ASR Inference
Hi,
I've managed to fine-tune the ASR model, the last step in this recipe, however I'm struggling to understand how I can easily use an inference class to transcribe enhanced audio files with the model. It seems like the pretrained ASR model may use a encoder decoder interface, but the modules produced in the hyperparameters final output are different from what is expected by that interface.

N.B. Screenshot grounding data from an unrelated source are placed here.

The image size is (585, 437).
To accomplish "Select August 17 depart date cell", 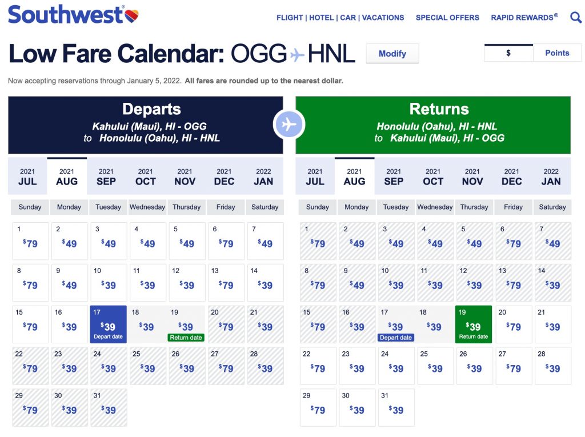I will pos(109,324).
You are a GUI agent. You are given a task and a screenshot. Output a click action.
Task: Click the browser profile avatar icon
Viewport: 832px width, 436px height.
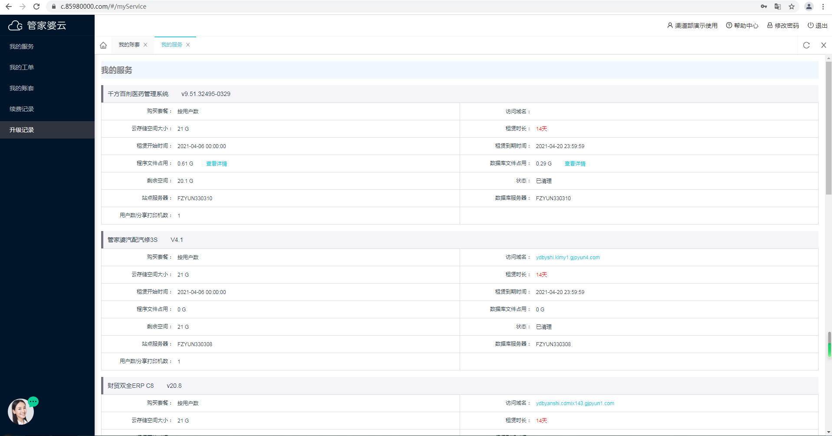click(809, 7)
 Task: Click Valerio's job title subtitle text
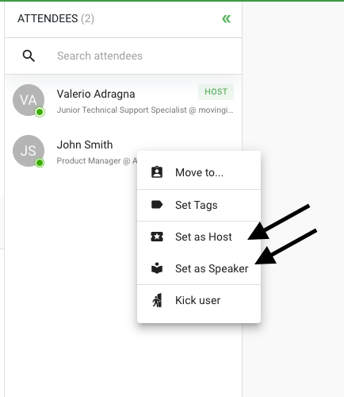pyautogui.click(x=145, y=110)
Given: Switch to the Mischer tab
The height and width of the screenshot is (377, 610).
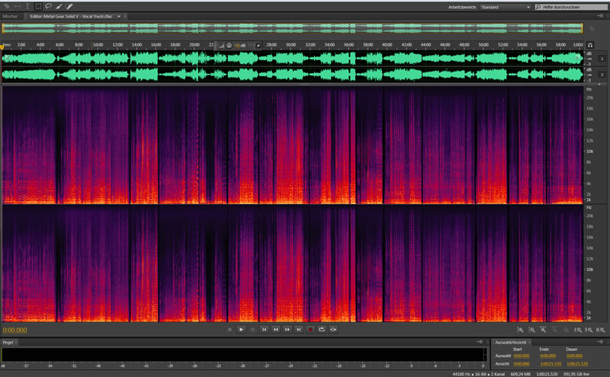Looking at the screenshot, I should click(11, 16).
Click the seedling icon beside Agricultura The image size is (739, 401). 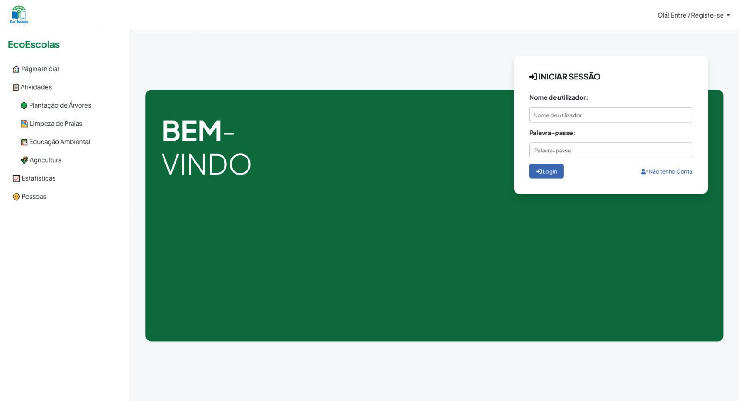24,160
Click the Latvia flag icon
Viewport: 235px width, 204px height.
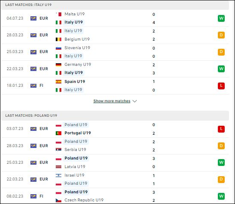coord(58,167)
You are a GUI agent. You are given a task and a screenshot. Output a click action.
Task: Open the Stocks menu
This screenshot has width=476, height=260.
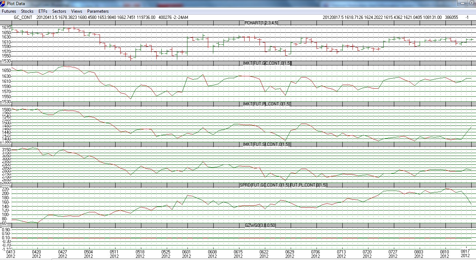27,11
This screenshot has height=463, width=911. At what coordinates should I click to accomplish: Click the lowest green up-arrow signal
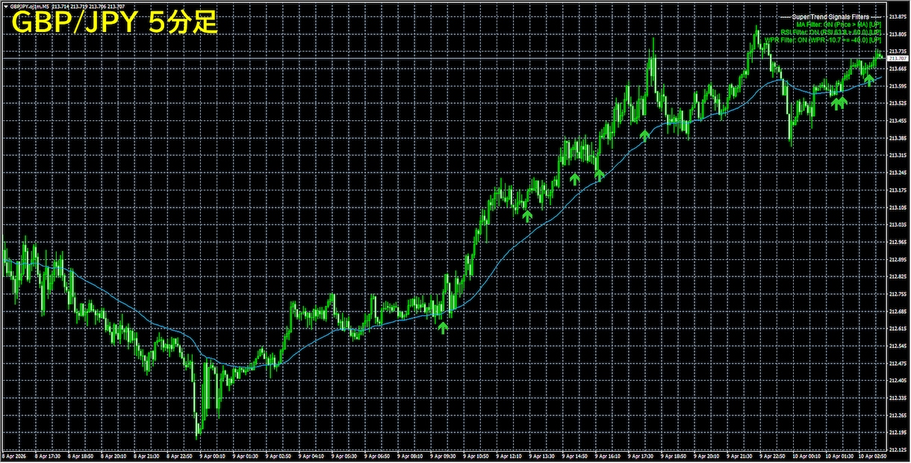point(443,327)
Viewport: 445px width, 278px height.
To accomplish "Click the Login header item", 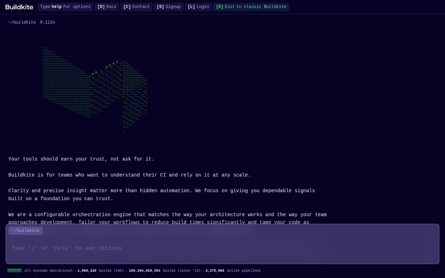I will (203, 7).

Clearly based on the 'test_stats' a model is produced that can perform ASR, but what interface to use for inference is a bit unclear - whether this needs to be something custom, or if it's simpler than that. If you could provide some clarity regarding this, that would be helpful.
Thanks.
Hi, thanks for your interest!
Unfortunately, we haven't gotten around to writing an inference class for the robust-ASR model. You can do it yourself, however with code similar to this (untested):
noisy_wavs, wav_lens = batch.noisy_sig
cleaned_wavs, _ = self.modules.enhance_model(noisy_wavs)
asr_feats = self.hparams.fbank(cleaned_wavs)
asr_feats = self.hparams.normalizer(asr_feats, wav_lens)
embed = self.modules.src_embedding(asr_feats)
hypotheses, _ = self.hparams.beam_searcher(embed.detach(), wav_lens)
pred_words = [self.token_encoder.decode_ids(token_seq) for token_seq in hypotheses]
Hope this helps!
I suppose it might also work to use EncoderDecoderASR
inference class with a custom YAML file. Try to copy the https://huggingface.co/speechbrain/asr-crdnn-rnnlm-librispeech/blob/main/hyperparams.yaml
And add the enhance model in 2 places:
+ enhance_model: # ... copy from the file in this repo
...
# We compose the inference (encoder) pipeline.
encoder: !new:speechbrain.nnet.containers.LengthsCapableSequential
input_shape: [null, null]
+ enhance_features: !ref <enhance_model>
compute_features: !ref <compute_features>
normalize: !ref <normalizer>
model: !ref <enc>
First bit of code worked without issues. Thanks for that one!